Automobiles are an integral part of modern society, a force for change that has helped spawn new industries and new ways of living. They have also brought with them unforeseen harms, including air pollution and the destruction of undeveloped land to build highways. Yet, despite these drawbacks, automobile ownership remains almost universal in America, a nation that is truly auto-dependent.

The automobile evolved out of a complex set of scientific and technological building blocks that began in the late 1600s when Dutch scientist Christiaan Huygens invented an internal combustion engine sparked by gunpowder. By the early 1900s, these engines were ready to be used in cars that would replace horse-drawn carriages.
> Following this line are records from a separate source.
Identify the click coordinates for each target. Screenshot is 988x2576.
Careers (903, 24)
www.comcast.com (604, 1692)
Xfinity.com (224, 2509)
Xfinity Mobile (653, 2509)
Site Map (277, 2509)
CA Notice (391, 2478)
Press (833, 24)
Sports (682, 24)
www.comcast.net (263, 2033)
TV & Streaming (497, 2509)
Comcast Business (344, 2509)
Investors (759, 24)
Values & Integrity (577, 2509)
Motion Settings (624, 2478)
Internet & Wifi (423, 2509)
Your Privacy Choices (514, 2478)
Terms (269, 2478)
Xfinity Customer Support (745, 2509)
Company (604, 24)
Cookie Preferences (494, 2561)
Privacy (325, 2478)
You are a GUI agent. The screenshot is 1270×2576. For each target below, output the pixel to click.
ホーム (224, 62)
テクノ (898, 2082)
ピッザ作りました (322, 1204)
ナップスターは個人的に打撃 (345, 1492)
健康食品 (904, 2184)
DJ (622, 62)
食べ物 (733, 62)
During the next several decades, many automobile manufacturers entered the market to meet consumer demand. As the industry grew, it became the backbone of a new consumer goods-oriented society. Its demands made it the largest customer for steel and petroleum, the major purchaser of industrial raw materials and the main source of income for many ancillary enterprises.

Ford developed mass production techniques in his Highland Park, Michigan plant and introduced the moving assembly line. This and subsequent technological innovations reduced the cost of automobiles to the point where they could be afforded by the middle class. The advent of this mass personal transportation revolutionized the lifestyles of Americans and made it possible to get around much more quickly than before, a huge boon for businesses like hotels, restaurants, shopping malls and leisure activities.